We spent most of yesterday in the car,catching a 1pm ferry , that got us back home at 7.30pm. Joshua obligingly slept all morning while we were cleaning and packing up. He even let me remove the duvet cover to take to the launderette, being happy to sleep under a bare duvet!  Collecting the dried bedding, was one of the last things that I did while my husband was packing up the car.We pulled away with my laden down with rubbish on my knee as the boot was too full and we had to do a small detour via the tip But we still arrived at the port with 11 minutes to spare before our ferry left, which is good going for us!

Joshua loves the ferry and we climbed right to the top deck as we had a dog with us – he wouldnt fit in the boot either! We sadly watched the island disappear and the mainland come into view. There was just time for a cup of tea with a sandwich, a quick stroll around the deck, and we had arrived and returned to the car, with Joshua enjoying the luxury of the front passenger seat and me scrunched in behind him.
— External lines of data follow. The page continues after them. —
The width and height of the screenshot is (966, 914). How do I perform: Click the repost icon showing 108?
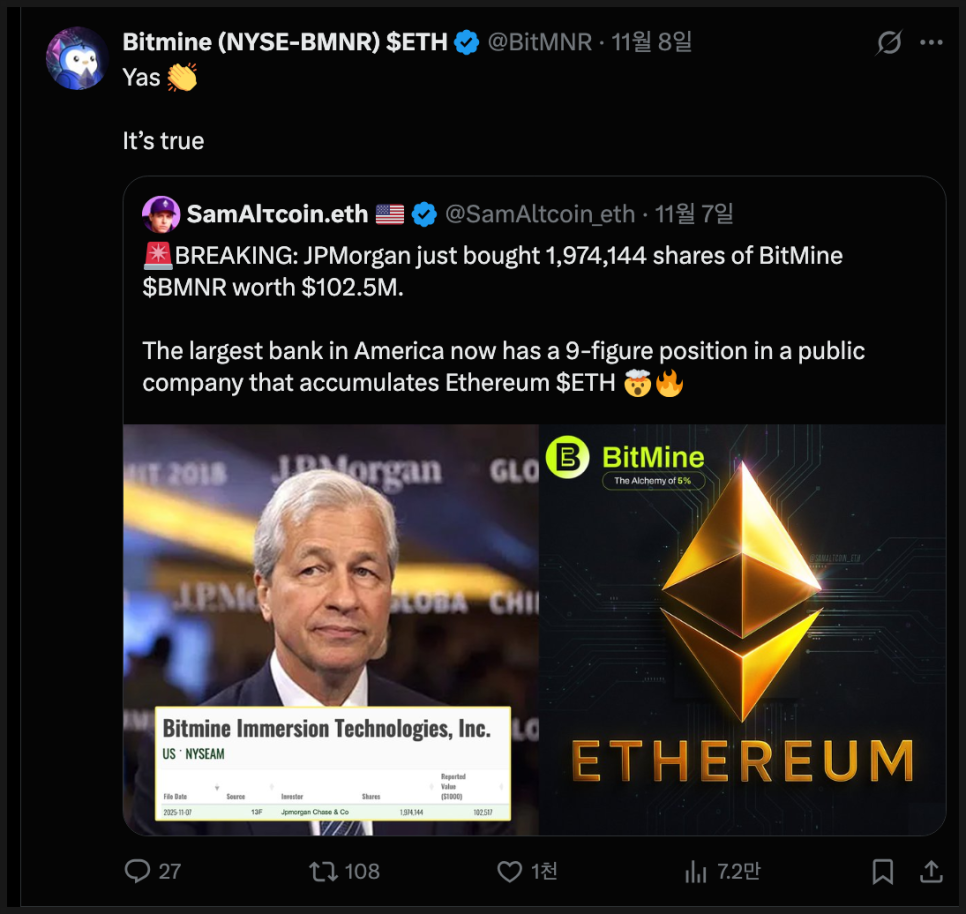[x=324, y=871]
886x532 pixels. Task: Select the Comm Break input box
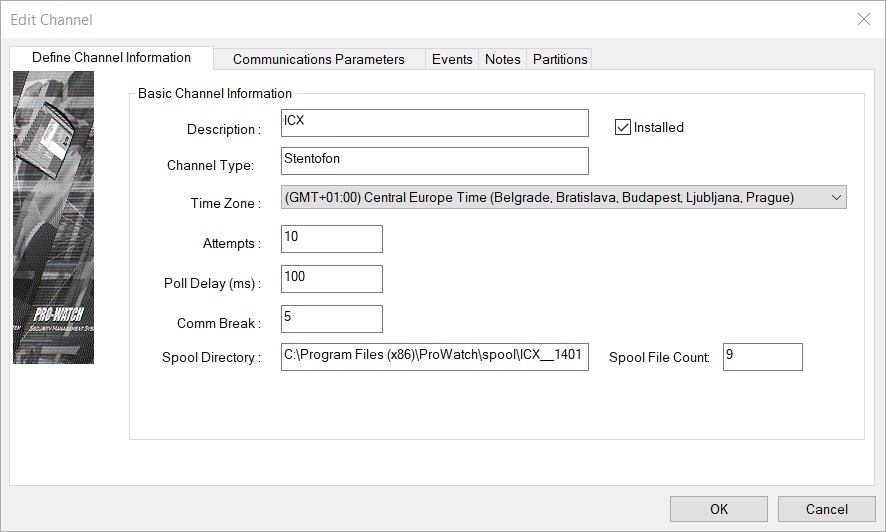tap(332, 319)
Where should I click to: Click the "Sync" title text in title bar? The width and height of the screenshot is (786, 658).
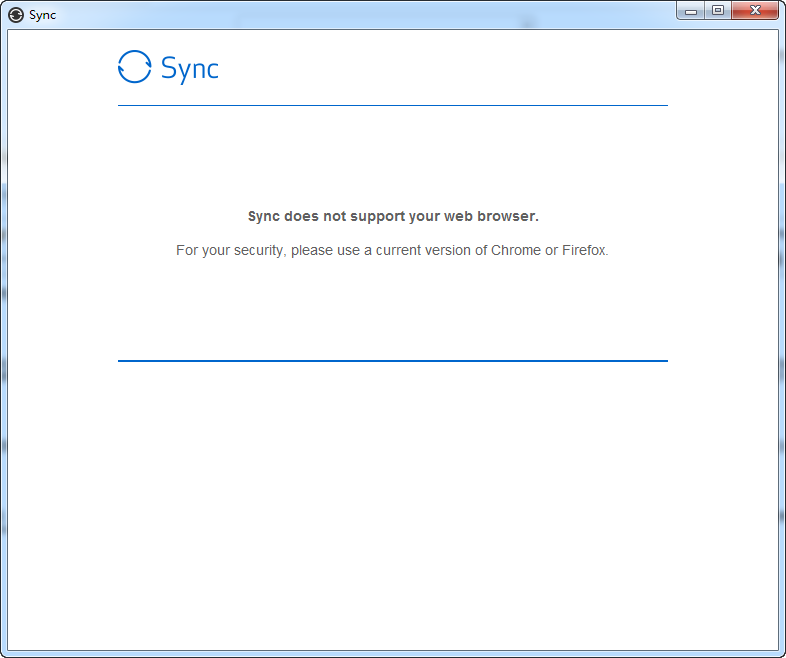pyautogui.click(x=42, y=15)
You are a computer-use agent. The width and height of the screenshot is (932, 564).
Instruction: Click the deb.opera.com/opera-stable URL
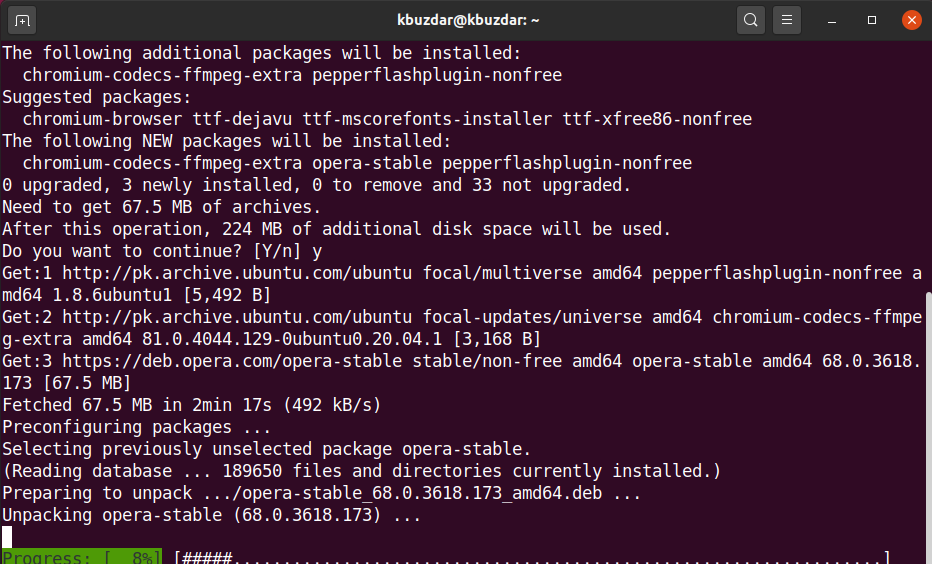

I have always known that we were lucky to have such a patient passenger as Joshua, but he sat in the passenger seat – dozing, looking out of the window and eating – for six hours. He only started to complain in the last 20 minutes, when his legs were stiff, having Jim the dog sitting on them for so long. He was thrilled, as ever, to get home and headed straight to the piano where he played happily, while we unpacked the car.

I made us all a quick tea and then we found our cat, Star, sitting on the settee looking dazed and unable to walk. He rejected my offer of milk and so I called the Emergency Vet  and took him down there to be examined. She was very thorough with our floppy cat and was not sure of the reason for his symptoms, though suggested a variety of possible causes. I have left him there overnight to be re-hydrated on a drip and they will perform blood tests. So it was back to earth with a bump sadly, as I drove home in an empty car.

We are not protected from bad news or disasters, like falling trees or illness,  while we are on holiday anyway. Knowing we are taking a break, cannot prevent unfortunate events. Until we hear about Star, his diagnosis or treatment, it will be difficult to relax properly . Just feeling as though our home is not complete without our full set of animals, even if they do mainly live outside. Dreading hearing bad news, but we will deal with whatever the vet has to say and hopefully he will soon return.